• **Excerpted passage**
[START]

Every gun that is made, every warship launched, every rocket signifies, in the final sense, a theft from those who hunger and are not fed, from those who are cold and are not clothed. The world in arms is not spending money alone. It is spending the sweat of its laborers, the genius of its scientists, the hopes of its children.
From Kevin Richert, The Statesman Editor
Idaho's Teflon Congressman
A few days back, I attached the less-than-original nickname "Teflon" to our 2nd District congressman, Mike Simpson.
Here's why. Fellow Republican Rep. Bill Sali is facing a heated race for a second term, with his votes coming under close scrutiny. Not so with Simpson, seeking a sixth term.
We saw another case in point Thursday: Sali got drilled over his no vote on a bill that, according to Democratic supporters, would encourage oil exploration in Alaska. Meanwhile, "Teflon" got a pass for the same no vote.

[END]

• **Raw data**
[START]

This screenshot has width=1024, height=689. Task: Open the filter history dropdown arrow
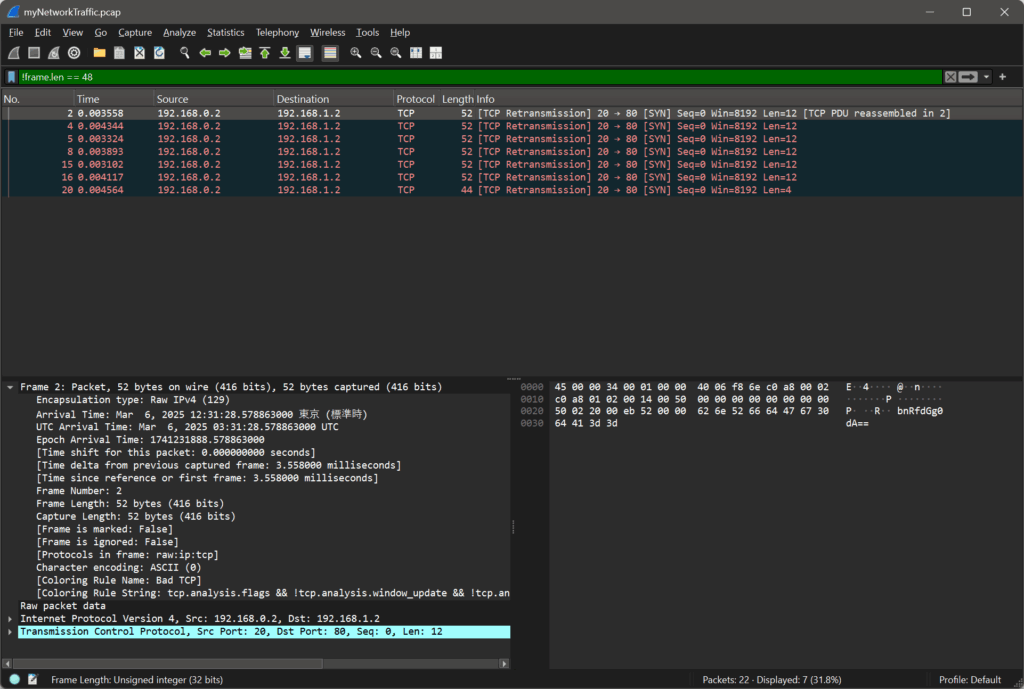tap(987, 77)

[END]

• **What the exercise asks**
List every person named in the text about Idaho's "Teflon" congressman.

• **Task answer**
Kevin Richert, Mike Simpson, Bill Sali